Su iPhone falla di sicurezza aperta da Siri

Scammer

I suggerimenti proattivi di iOS, le funzioni che cercando di identificare il nome di chi chiama, guardando tra le mail, potrebbero essere potenzialmete usati da truffatori. Ecco come.

Un’azienda che si occupa di sicurezza informatica, riferisce di un potenziale problema di sicurezza con l’assistenza proattiva di Siri, una peculiarità dell’assistente vocale che potrebbe essere usata dagli “scammer”, i truffatori che tentano di raggirare il malcapitato con mail o telefonate.

L’approccio – spiega Fortune – sfrutta il meccanismo di identificazione che Apple usa da tempo per cercare di individuare automaticamente chiamate da utenti sconosciuti. Quando arriva una chiamata da un numero sconosciuto, iOS cerca nelle email del dispositivo per vedere se il numero è legato a qualche mittente, e lo segnala sulla schermata della chiamata con l’indicazione “Forse: nome cognome”.

Il “forse” è un indizio che dovrebbe far capire che Siri non è certo dell’identità del chiamante ma – spiegano gli esperti della ricerca – l’utente potrebbe prestare poca attenzione quando il nome visualizzato è quello, ad esempio, di una banca.

Tenendo conto di questa funzionalità, vi sono due passaggi che un truffatore può tentare per portare a termine un attacco con quelle che in gergo si chiamano tecniche di ingegneria sociale. Il primo passaggio consiste nel creare un’email del tipo: “Banca XXX” alla quale associare il numero di telefono che poi chiamerà il malcapitato. Nelle note finali o nella firma della mail bisognerà indicare un numero di telefono. Dopo avere mandato una mail alla “vittima”, se quest’ultima risponde, anche con il messaggio di risposta automatica che con alcuni servizi mail è possibile attivare quando si è “Fuori sede”, il numero in questione verrà identificato dal sistema come appartenente al nome associato a quel numero e sul display apparirà: “Forse: Banca XXX” per i messaggi o le chiamate in arrivo.
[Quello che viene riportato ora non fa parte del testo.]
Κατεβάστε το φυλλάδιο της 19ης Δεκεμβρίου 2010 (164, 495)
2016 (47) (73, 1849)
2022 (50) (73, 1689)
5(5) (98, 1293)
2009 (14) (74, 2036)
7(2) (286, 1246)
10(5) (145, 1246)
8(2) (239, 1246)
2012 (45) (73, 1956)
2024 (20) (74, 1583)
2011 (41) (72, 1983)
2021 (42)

Apple blocca automaticamente  parole generiche quali “Banca” e simili ma non denominazioni riguardanti specifiche banche. Mark Gurman di Bloomberg fa notare che questa funzionalità è attiva in iOS dal 2015 sin da iOS 9 e che Apple potrebbe aggiungere uno switch per attivarla/disattivarla in base alle preferenze dell’utente. Apple ha fatto sapere che si tratta di una problematica software, lasciando intendere che provvederà con i prossimi aggiornamenti di iOS a miglioramenti specifici.

Già ora iOS consente di gestire i contatti “Forse”. Ecco come proceedere: Aprite Impostazioni, scegliete “Contatti”, toccate “Siri e cerca”. Da qui è possiible attivare o disattivare l’interrutore “Trova contatti in altre app”.

Per confermare/annullare i contatti suggeriti, bisogna aprire l’app Telefono, toccare il sombolo “i” a fianco del numero con “Forse”, accertarsi dei dettagli rilevati e la loro origine, toccare “Crea nuovo contatto” (tutti i campi vengono compilati automaticamete) e confermare con “Fine” (in alto a destra).